On a client trying to reach it, use curl for HTTP:

curl -I http://server-name:8080

For non-HTTP ports, you may use tools like nc if installed:

nc -vz server-name 5432

That tests whether a TCP connection to port 5432 succeeds.

5. Capture evidence before making changes

Before restarting services or changing config, save what you know:

ip addr
ip route
dig app.company.local
ss -tulpn
curl -I https://app.company.local

Paste the relevant output into the ticket. Future you, senior sysadmins, and everyone trying to avoid duplicate work will appreciate it.

Common beginner mistakes

Mistake 1: treating DNS failure like server failure

If ping 8.8.8.8 works but ping example.com fails, the network may be fine and DNS may be broken.

That is a different problem. Do not restart the web server because name resolution failed on the client.

Mistake 2: forgetting VPN or split DNS

Internal names often require VPN or office network DNS.

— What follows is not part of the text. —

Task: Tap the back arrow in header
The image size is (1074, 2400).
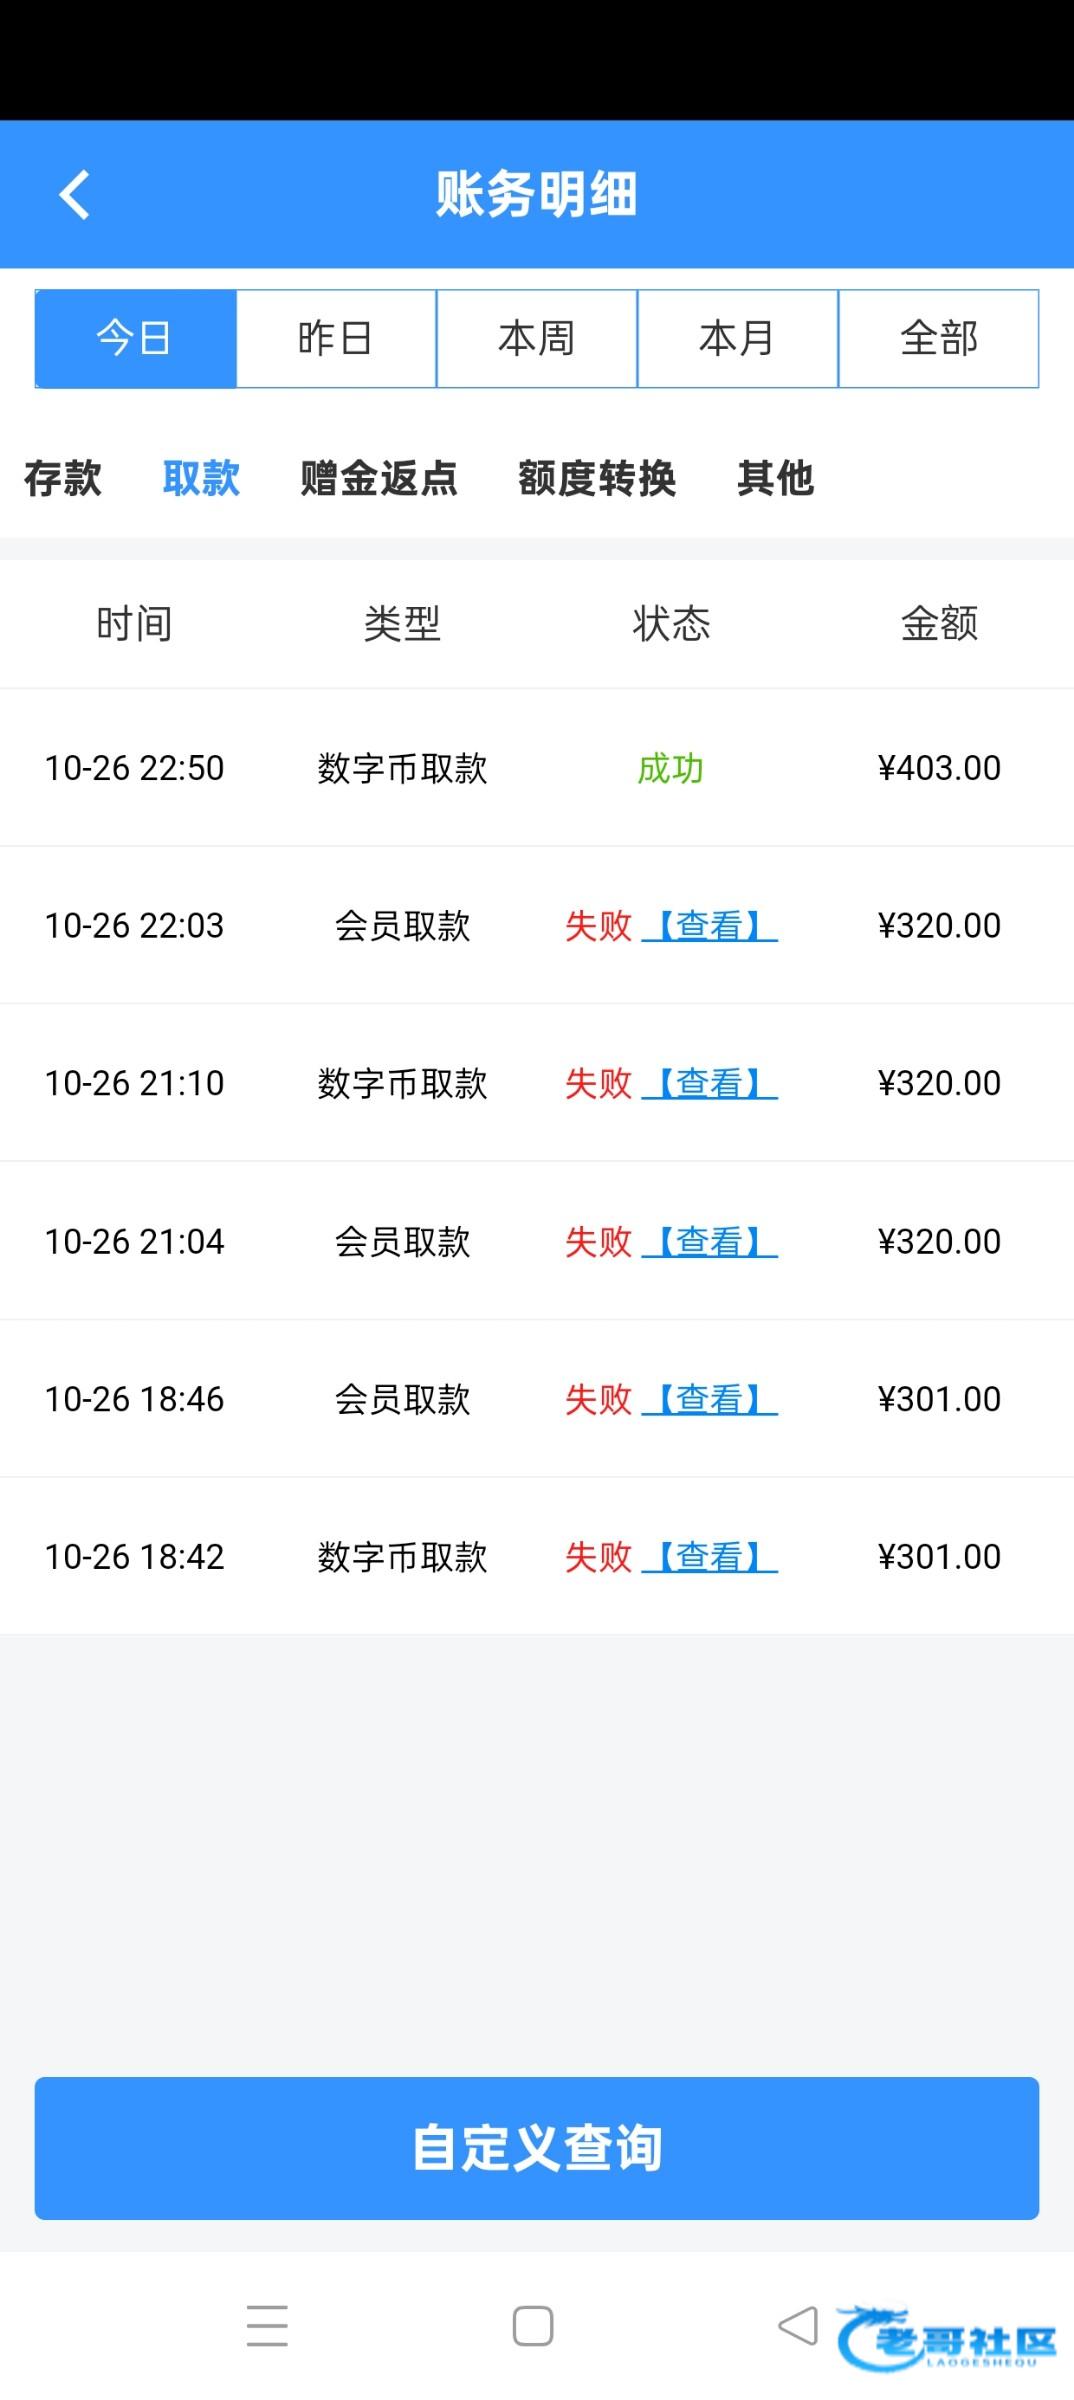Action: [75, 194]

If dig db01.company.local fails from your laptop at home but works from a jump box, that is not necessarily a Linux issue. It may be expected network design.

Mistake 3: checking from the wrong machine

A server can reach a database from inside the data center while your laptop cannot. Your laptop can reach a public website while the server cannot. Network tests only prove something from the machine where you run them.

Always say where you tested from.

Mistake 4: ignoring loopback bindings

If ss -tulpn shows an app listening on 127.0.0.1:3000, it is not directly listening for outside connections. That might be fine if Nginx sits in front of it. It is not fine if another server is supposed to connect to port 3000 directly.

Mistake 5: changing firewall rules before proving the basics

Firewalls matter, but beginners jump there too fast. First check IP, route, DNS, listening port, and app response. Then escalate with evidence.

Mini cheat sheet by symptom

Symptom	First commands	What you are checking
Server has no network	ip addr, ip route	IP address and gateway
Can reach IP, not names	dig, resolvectl status	DNS resolver and records
Website down	curl -I, ss -tulpn, systemctl status	HTTP response and service state
SSH failing	ping, ss -tulpn, ssh -v	Reachability, port 22, auth stage
App cannot reach database	dig dbhost, nc -vz dbhost 5432, ip route	DNS, port reachability, route
Works locally, not remotely	ss -tulpn, curl localhost, curl server-name	Bind address, firewall, proxy

For SSH-specific failures, this guide pairs well with common SSH errors explained.

Practice this before the ticket is on fire

Linux networking is much easier when you have run the commands before production is grumpy.

A simple practice routine:

1. Run ip addr and identify your real IP address.
2. Run ip route and find your default gateway.
3. Run dig shellsamurai.com and find the answer section.
4. Run curl -I https://shellsamurai.com and read the status code.
5. Run ss -tulpn and identify one listening service.

That little sequence builds the muscle memory you need for real help desk and junior sysadmin work.

If you want a safer place to practice terminal workflows without poking a production server, Shell Samurai is built for exactly this: practical command-line reps for people who want Linux confidence without pretending they were born in a server rack.

Final takeaway

Beginner Linux networking troubleshooting is mostly about separating layers.

Ask one question at a time:

• Does the machine have an IP?
• Does it have a route?
• Does DNS resolve?
• Is the port listening?
• Does the app respond?
• Where did I test from?

That is enough to turn a vague “network is broken” ticket into useful evidence. And in IT, useful evidence beats confident guessing pretty much every time.